#### [Work required]
Copy each of the records exactly; leave nothing out.

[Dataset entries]

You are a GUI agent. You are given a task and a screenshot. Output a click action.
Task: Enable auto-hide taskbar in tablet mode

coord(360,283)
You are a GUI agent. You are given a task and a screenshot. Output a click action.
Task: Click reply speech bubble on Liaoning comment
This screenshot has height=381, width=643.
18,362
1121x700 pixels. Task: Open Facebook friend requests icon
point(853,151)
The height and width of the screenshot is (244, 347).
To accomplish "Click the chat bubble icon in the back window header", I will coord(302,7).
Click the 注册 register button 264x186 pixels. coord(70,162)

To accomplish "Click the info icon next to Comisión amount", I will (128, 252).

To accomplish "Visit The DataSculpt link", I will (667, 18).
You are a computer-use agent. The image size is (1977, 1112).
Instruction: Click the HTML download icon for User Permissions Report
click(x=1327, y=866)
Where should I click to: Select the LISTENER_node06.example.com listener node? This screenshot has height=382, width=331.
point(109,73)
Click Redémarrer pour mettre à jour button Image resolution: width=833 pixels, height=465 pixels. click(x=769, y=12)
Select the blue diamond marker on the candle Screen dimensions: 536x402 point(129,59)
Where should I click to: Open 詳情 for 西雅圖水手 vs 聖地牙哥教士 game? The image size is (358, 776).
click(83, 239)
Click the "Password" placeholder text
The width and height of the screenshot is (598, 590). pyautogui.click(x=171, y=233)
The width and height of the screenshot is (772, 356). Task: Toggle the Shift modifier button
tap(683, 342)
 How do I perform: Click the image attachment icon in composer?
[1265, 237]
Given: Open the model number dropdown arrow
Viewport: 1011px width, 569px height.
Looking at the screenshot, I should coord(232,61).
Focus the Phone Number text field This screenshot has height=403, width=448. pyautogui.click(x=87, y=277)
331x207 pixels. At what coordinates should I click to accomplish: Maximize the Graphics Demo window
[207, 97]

#### [Task answer]
You are a GUI agent. You are given a task and a screenshot. Output a click action.
Task: Enable auto-hide taskbar in tablet mode

coord(360,283)
You are a GUI agent. You are given a task and a screenshot. Output a click action.
Task: Click reply speech bubble on Liaoning comment
This screenshot has height=381, width=643.
18,362
1121x700 pixels. Task: Open Facebook friend requests icon
point(853,151)
The height and width of the screenshot is (244, 347).
To accomplish "Click the chat bubble icon in the back window header", I will coord(302,7).
Click the 注册 register button 264x186 pixels. coord(70,162)

To accomplish "Click the info icon next to Comisión amount", I will (128, 252).

To accomplish "Visit The DataSculpt link", I will (667, 18).
You are a computer-use agent. The image size is (1977, 1112).
Instruction: Click the HTML download icon for User Permissions Report
click(x=1327, y=866)
Where should I click to: Select the LISTENER_node06.example.com listener node? This screenshot has height=382, width=331.
point(109,73)
Click Redémarrer pour mettre à jour button Image resolution: width=833 pixels, height=465 pixels. click(x=769, y=12)
Select the blue diamond marker on the candle Screen dimensions: 536x402 point(129,59)
Where should I click to: Open 詳情 for 西雅圖水手 vs 聖地牙哥教士 game? The image size is (358, 776).
click(83, 239)
Click the "Password" placeholder text
The width and height of the screenshot is (598, 590). pyautogui.click(x=171, y=233)
The width and height of the screenshot is (772, 356). Task: Toggle the Shift modifier button
tap(683, 342)
 How do I perform: Click the image attachment icon in composer?
[1265, 237]
Given: Open the model number dropdown arrow
Viewport: 1011px width, 569px height.
Looking at the screenshot, I should coord(232,61).
Focus the Phone Number text field This screenshot has height=403, width=448. pyautogui.click(x=87, y=277)
331x207 pixels. At what coordinates should I click to accomplish: Maximize the Graphics Demo window
[207, 97]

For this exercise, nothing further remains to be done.